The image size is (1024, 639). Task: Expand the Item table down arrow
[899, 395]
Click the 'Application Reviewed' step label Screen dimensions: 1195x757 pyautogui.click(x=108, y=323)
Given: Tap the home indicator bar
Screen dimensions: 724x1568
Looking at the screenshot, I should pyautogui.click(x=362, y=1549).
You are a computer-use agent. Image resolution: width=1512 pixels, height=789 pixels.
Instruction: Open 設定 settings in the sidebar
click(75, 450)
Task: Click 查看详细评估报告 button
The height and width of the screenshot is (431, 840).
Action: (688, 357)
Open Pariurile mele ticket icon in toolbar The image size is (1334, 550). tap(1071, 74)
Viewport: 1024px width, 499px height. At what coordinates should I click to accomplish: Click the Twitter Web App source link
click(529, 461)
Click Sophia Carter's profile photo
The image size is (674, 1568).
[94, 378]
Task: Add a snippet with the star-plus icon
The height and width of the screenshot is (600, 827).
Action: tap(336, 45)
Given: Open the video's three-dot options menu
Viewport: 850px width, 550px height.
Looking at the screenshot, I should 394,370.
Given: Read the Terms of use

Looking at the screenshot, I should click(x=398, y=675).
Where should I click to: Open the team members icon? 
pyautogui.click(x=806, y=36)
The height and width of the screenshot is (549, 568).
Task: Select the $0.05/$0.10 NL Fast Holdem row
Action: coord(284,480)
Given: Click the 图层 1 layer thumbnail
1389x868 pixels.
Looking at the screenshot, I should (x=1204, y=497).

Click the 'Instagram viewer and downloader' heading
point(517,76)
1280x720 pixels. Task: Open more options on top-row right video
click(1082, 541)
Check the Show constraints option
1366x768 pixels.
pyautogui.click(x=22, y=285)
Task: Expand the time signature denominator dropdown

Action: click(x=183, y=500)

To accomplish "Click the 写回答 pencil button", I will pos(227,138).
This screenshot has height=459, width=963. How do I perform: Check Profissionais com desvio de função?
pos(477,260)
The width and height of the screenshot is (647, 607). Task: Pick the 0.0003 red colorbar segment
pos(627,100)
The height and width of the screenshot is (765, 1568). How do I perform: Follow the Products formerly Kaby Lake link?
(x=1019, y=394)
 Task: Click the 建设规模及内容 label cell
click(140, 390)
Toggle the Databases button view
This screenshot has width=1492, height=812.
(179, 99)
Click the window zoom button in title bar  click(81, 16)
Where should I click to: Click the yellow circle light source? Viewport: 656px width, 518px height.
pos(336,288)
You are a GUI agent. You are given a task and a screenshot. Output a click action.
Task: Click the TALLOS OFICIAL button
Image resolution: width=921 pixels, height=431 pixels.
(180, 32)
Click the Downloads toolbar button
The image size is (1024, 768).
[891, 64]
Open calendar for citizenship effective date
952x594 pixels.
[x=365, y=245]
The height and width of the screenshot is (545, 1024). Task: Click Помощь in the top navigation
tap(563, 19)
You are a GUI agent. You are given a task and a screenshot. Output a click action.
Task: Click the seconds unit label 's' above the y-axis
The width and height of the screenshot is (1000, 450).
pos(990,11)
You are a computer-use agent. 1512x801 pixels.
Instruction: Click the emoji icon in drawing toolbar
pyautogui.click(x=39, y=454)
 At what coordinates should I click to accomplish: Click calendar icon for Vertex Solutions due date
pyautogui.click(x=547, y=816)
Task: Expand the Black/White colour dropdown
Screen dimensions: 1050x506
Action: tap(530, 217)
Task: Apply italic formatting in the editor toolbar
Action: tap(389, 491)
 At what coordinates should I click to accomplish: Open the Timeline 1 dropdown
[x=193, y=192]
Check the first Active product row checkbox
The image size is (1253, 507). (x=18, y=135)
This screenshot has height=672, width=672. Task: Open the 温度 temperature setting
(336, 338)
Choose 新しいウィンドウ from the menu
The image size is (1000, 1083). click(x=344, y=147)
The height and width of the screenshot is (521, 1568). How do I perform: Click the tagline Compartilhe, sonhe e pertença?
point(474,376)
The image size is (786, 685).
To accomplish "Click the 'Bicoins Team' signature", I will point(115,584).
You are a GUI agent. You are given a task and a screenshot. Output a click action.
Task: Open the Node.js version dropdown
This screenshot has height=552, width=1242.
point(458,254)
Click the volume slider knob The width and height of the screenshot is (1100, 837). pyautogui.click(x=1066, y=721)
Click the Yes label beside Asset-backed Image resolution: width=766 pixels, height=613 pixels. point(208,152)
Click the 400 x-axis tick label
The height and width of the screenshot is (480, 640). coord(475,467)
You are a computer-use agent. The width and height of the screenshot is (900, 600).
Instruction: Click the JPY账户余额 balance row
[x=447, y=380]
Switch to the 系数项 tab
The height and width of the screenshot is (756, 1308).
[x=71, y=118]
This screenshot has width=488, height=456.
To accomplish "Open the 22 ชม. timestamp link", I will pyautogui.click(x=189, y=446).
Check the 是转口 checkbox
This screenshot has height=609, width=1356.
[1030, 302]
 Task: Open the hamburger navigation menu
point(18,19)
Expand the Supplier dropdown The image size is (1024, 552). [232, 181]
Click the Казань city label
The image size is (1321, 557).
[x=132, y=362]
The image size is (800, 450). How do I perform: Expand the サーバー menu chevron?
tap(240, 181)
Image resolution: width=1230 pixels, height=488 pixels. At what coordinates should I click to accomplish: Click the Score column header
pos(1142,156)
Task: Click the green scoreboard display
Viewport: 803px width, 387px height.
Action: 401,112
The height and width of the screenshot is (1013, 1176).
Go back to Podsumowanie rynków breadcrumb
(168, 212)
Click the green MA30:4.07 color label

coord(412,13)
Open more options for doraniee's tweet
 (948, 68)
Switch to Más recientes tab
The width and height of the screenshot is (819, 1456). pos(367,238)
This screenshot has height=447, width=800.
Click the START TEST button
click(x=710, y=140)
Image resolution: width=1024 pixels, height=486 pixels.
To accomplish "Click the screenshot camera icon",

********************

--- THE TASK ---
Only one stretch of the entries above is wanted: the lines from the one containing "Given: Open the" through the one containing "You are a computer-use agent. 1512x801". Please reproduce it exactly.

--- EXPECTED OUTPUT ---
Given: Open the video's three-dot options menu
Viewport: 850px width, 550px height.
Looking at the screenshot, I should 394,370.
Given: Read the Terms of use

Looking at the screenshot, I should click(x=398, y=675).
Where should I click to: Open the team members icon? 
pyautogui.click(x=806, y=36)
The height and width of the screenshot is (549, 568).
Task: Select the $0.05/$0.10 NL Fast Holdem row
Action: coord(284,480)
Given: Click the 图层 1 layer thumbnail
1389x868 pixels.
Looking at the screenshot, I should (x=1204, y=497).

Click the 'Instagram viewer and downloader' heading
point(517,76)
1280x720 pixels. Task: Open more options on top-row right video
click(1082, 541)
Check the Show constraints option
1366x768 pixels.
pyautogui.click(x=22, y=285)
Task: Expand the time signature denominator dropdown

Action: click(x=183, y=500)

To accomplish "Click the 写回答 pencil button", I will pos(227,138).
This screenshot has height=459, width=963. How do I perform: Check Profissionais com desvio de função?
pos(477,260)
The width and height of the screenshot is (647, 607). Task: Pick the 0.0003 red colorbar segment
pos(627,100)
The height and width of the screenshot is (765, 1568). How do I perform: Follow the Products formerly Kaby Lake link?
(x=1019, y=394)
 Task: Click the 建设规模及内容 label cell
click(140, 390)
Toggle the Databases button view
This screenshot has width=1492, height=812.
(179, 99)
Click the window zoom button in title bar  click(81, 16)
Where should I click to: Click the yellow circle light source? Viewport: 656px width, 518px height.
pos(336,288)
You are a GUI agent. You are given a task and a screenshot. Output a click action.
Task: Click the TALLOS OFICIAL button
Image resolution: width=921 pixels, height=431 pixels.
(180, 32)
Click the Downloads toolbar button
The image size is (1024, 768).
[891, 64]
Open calendar for citizenship effective date
952x594 pixels.
[x=365, y=245]
The height and width of the screenshot is (545, 1024). Task: Click Помощь in the top navigation
tap(563, 19)
You are a GUI agent. You are given a task and a screenshot. Output a click action.
Task: Click the seconds unit label 's' above the y-axis
The width and height of the screenshot is (1000, 450).
pos(990,11)
You are a computer-use agent. 1512x801 pixels.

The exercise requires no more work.